The Australian Centre for Student Equity and Success acknowledges Indigenous peoples as the Traditional Owners of the lands on which our campuses are situated. With a history spanning 60,000 years as the original educators, Indigenous peoples hold a unique place in Australia. We recognise the importance of their knowledge and culture, and reflect the principles of participation, equity, and cultural respect in our work. We pay our respects to Elders past, present, and future, and consider it an honour to learn from our Indigenous colleagues, partners, and friends.

You are reading: Getting through the day and still having a smile on my face! How do students define success in the university learning environment?
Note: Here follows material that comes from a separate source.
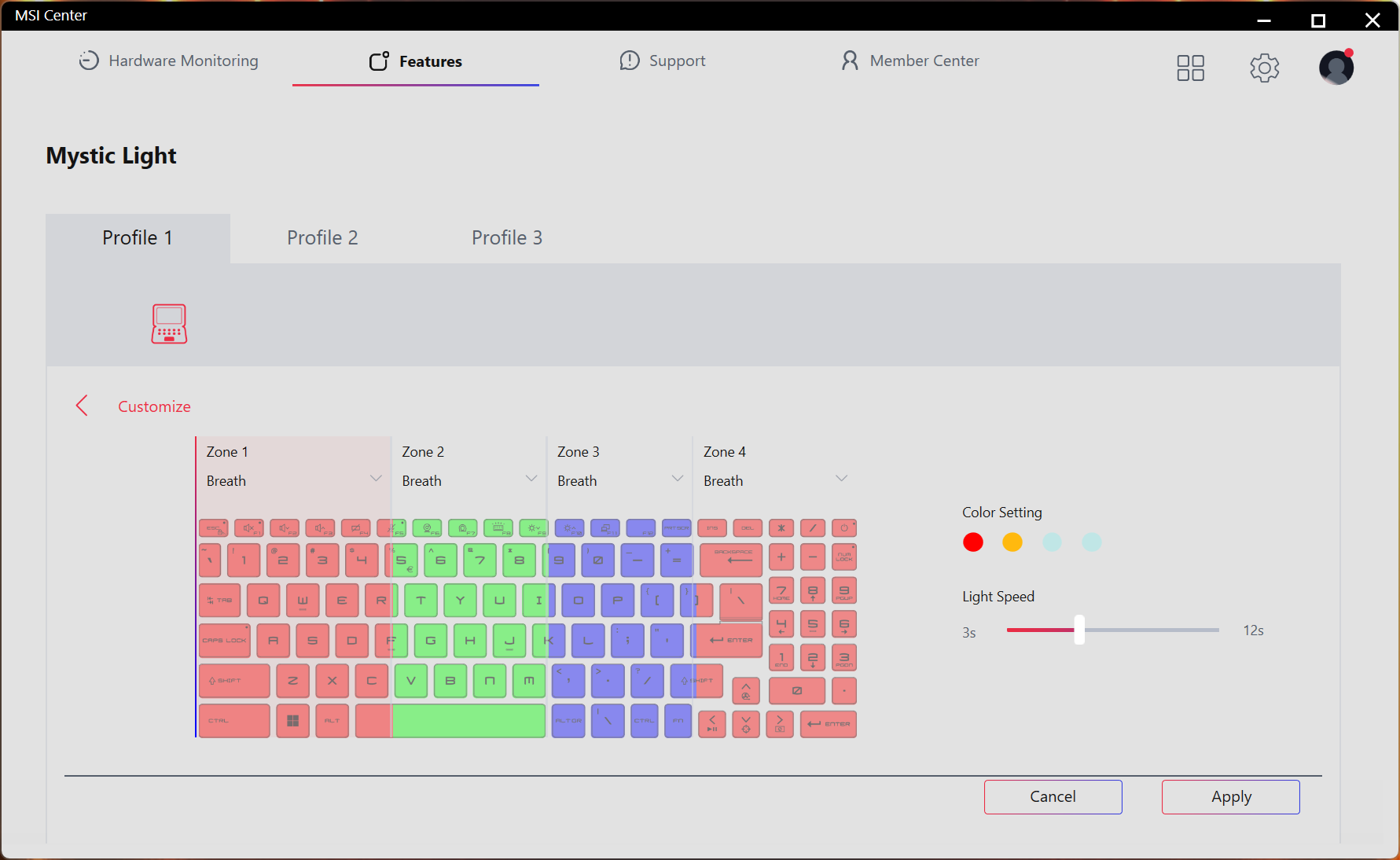Click the laptop keyboard device icon

(x=169, y=324)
Sarah O’Shea and Janine Delahunty

Published in Higher Education Research & Development 
July 2018


The expression ‘student success’ has gained traction in the university sector and has been applied to various aspects of the higher education (HE) learning trajectory. Yet, ‘success’ is an amorphous term that means distinctive things to various stakeholders in any educational undertaking. When the literature on this field is examined, it is surprising that the ways in which students themselves articulate success within the university have rarely been explored in qualitative depth. This article details a study that applies the Capabilities Approach to understand how individual learners reflected upon success and how understandings of this concept might be used to enrich and inform the HE environment. The participants were all first in their families to come to university and approaching completion of their degree studies. This article draws on surveys and interviews to discuss students’ conceptions of ‘being successful’ in response to explicit questions on how they defined ‘success’ and whether they personally regarded themselves as successful in their student role. The deeply embodied ways students referred to success, often contextualised to their particular biographies and social realities, can inform how institutions better engage and support first-in-family students.